**Records for the task:**
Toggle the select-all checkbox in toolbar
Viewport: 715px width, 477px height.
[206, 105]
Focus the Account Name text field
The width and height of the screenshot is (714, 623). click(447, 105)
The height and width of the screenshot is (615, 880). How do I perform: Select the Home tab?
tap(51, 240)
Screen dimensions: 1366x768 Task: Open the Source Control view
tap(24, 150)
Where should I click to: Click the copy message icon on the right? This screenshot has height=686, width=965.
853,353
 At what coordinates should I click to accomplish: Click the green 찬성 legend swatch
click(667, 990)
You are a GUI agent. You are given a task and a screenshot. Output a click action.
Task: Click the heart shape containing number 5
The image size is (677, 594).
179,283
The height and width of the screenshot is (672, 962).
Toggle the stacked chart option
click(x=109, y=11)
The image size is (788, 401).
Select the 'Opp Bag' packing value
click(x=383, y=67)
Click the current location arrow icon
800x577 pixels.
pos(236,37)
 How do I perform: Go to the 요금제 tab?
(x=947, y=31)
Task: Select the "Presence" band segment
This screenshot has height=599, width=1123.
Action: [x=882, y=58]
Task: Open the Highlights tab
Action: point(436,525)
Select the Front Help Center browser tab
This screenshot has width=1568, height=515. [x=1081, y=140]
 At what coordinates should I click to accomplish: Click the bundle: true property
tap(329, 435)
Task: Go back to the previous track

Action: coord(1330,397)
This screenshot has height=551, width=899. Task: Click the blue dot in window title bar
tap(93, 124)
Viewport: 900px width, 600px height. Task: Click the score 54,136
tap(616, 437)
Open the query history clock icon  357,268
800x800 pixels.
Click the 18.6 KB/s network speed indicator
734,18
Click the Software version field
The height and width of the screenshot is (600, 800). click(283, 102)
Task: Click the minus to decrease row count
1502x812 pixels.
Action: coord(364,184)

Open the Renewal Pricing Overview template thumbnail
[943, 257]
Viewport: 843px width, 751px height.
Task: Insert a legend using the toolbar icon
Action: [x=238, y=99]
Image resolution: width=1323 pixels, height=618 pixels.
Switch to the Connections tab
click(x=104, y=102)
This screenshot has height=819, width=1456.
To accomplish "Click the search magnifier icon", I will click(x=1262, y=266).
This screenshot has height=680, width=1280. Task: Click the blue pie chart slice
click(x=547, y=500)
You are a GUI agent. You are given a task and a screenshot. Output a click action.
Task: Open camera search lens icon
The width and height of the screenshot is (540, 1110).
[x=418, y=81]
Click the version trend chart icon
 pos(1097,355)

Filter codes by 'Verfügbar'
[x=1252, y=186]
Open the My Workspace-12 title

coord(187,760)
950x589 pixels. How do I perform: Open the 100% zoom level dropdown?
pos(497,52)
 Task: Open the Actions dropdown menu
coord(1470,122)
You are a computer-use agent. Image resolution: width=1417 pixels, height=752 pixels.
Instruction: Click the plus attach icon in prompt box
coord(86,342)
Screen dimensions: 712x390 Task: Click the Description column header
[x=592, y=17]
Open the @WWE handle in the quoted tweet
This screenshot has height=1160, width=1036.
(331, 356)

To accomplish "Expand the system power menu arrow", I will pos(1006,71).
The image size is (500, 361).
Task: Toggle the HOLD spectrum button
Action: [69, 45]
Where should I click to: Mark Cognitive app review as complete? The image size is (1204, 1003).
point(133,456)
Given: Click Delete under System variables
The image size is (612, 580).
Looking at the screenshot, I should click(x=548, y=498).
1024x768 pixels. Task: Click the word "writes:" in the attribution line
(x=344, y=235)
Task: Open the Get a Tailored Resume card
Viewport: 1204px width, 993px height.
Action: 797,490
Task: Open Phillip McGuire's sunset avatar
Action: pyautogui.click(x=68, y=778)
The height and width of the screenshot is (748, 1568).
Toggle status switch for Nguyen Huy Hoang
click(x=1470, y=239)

**The task:** Identify every line above that includes the word "resolution", and show those lines.

**Output of the exercise:**
Image resolution: width=1323 pixels, height=618 pixels.
You are a computer-use agent. Image resolution: width=1417 pixels, height=752 pixels.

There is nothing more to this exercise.